Gülmeyi unutan yaşlı gözlerin 'kadife' sesiydi!

Dün…

Dokuzuncu yılıydı, aramızdan ayrılışının…

Hayret!

Nasıl da uçup gidiyor, takvim yaprakları?

O'ssun varsın…

En az iki nesil…

O'nun sihirli parmaklarının gezindiği tuşların yarattığı melodilerle…

Bazen coştular…

Kimi zaman da…

Pistte birbirlerine sarılarak 'Aşkın Kanunu'nu yazdılar…

Ne de olsa İzmirliydi…

İyi biliyordu; aşkın kanunda nelerin emir olduğunu…

Sezen'in dobra dobra yazdığı gibi cesurca:

'Dil söylemez yüreğin harbini…'

Gülüyordu, eğlendiriyordu ama…

İçinde nasıl fırtınalar kopuyordu; kimseler bilemedi…

***

Güzel insandı…

İzmirliydi…

Alsancak'ta doğdu, Karataş'ta büyüdü…

Zarifti, naifti, beyefendiydi…

Piyano'nun tuşlarında gezinen parmakları…

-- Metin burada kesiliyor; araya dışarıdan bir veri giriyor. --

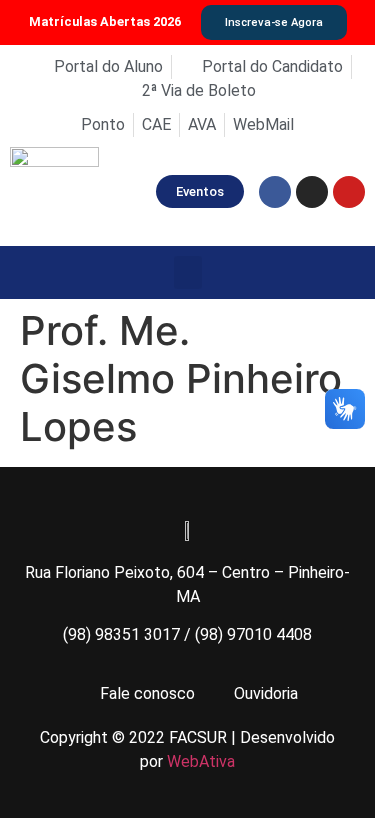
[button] (188, 272)
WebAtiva (201, 761)
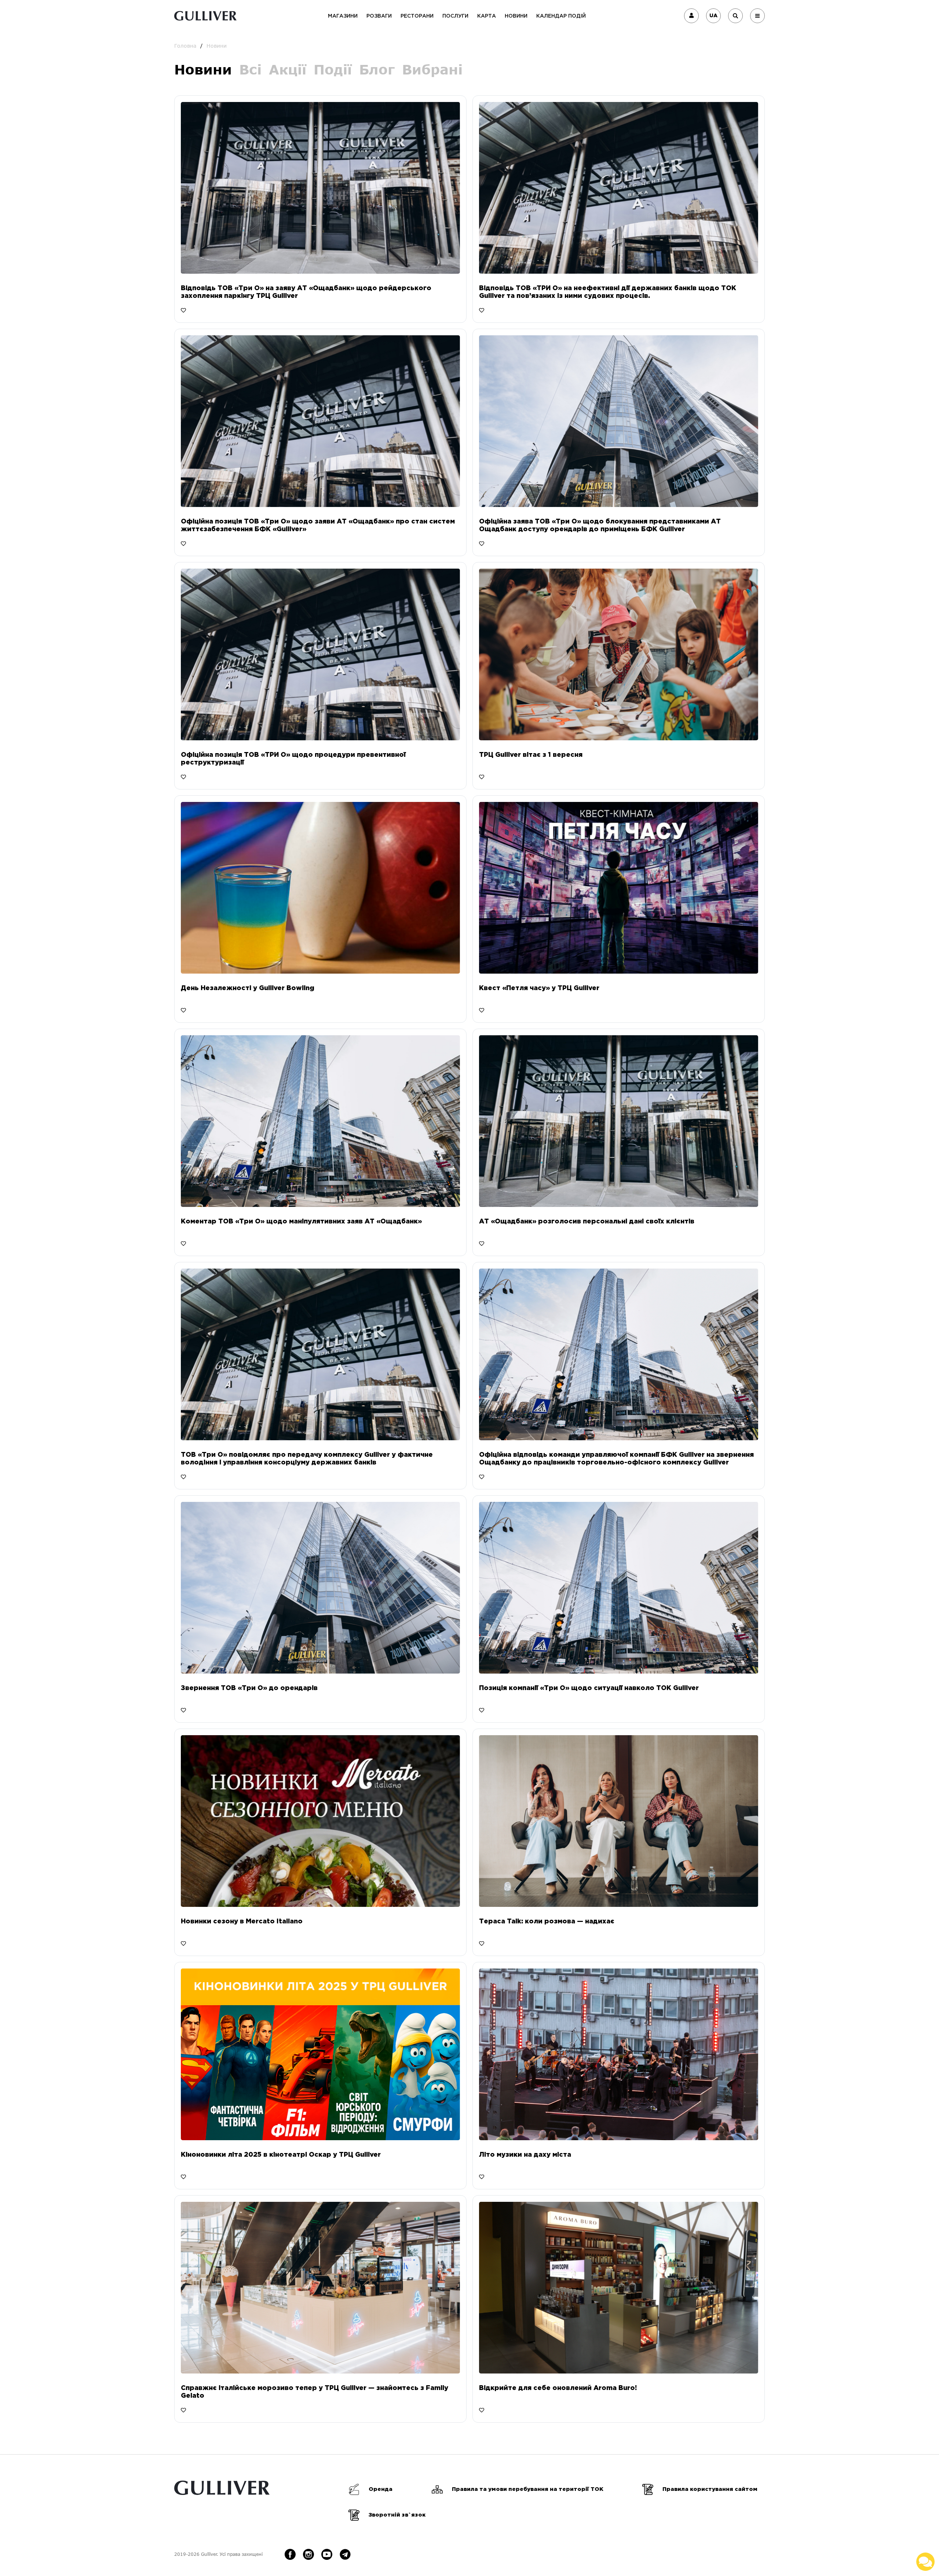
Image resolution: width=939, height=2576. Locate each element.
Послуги (455, 16)
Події (333, 69)
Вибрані (432, 69)
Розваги (379, 16)
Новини (516, 16)
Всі (250, 69)
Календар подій (561, 16)
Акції (287, 69)
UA (713, 16)
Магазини (343, 16)
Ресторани (417, 16)
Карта (486, 16)
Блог (377, 69)
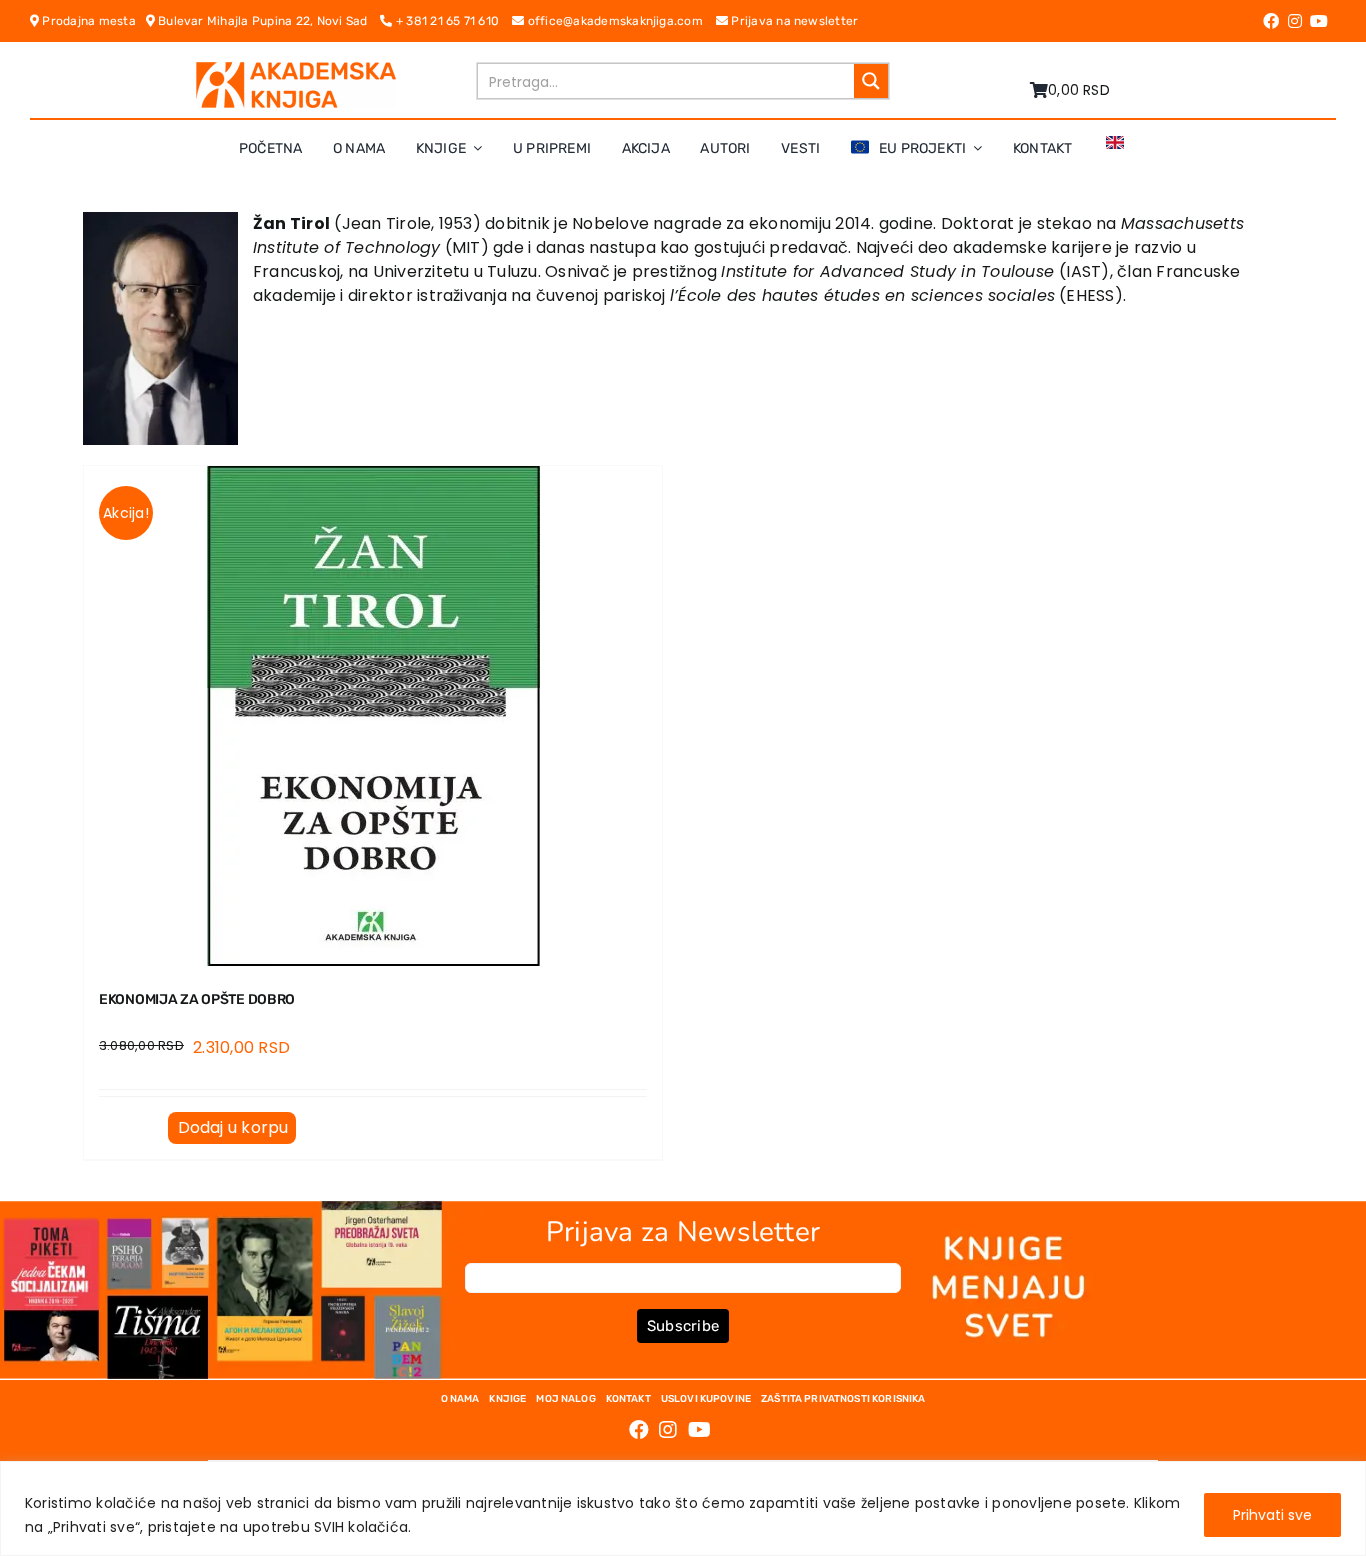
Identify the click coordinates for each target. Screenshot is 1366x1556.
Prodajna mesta (92, 21)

Sesiyle adeta dans eder gibiydi…

Hüzünlü bir hayatın yapraklarına dokunurcasına…

Yürekten söylerdi, 'Dilek Taşı'nı…

Ne var ki…

Kadere sitem etmekle bitmiyordu hayatın çilesi…

Aslında…

O 'Dilek Taşı' var ya…

Türkiye'nin gelmiş geçmiş en büyük piyanist şantörünün…

Gülmeyi unutan yaşlı gözlerine…

Mutluluktan hiç ama hiç haber vermedi…

***

İzmir'in 40'lı yılları…

Güzelyalı sahilini deniz hamamlarının şenlendirdiği zamanlar…

Herkes…

Karataş'tan itibaren evininin önünden cup denize…

Girit göçmeni Hasan Bey ile…

Ankaralı Katolik bir Ermeni aileden gelen Afet (Anita) Hanım'ın…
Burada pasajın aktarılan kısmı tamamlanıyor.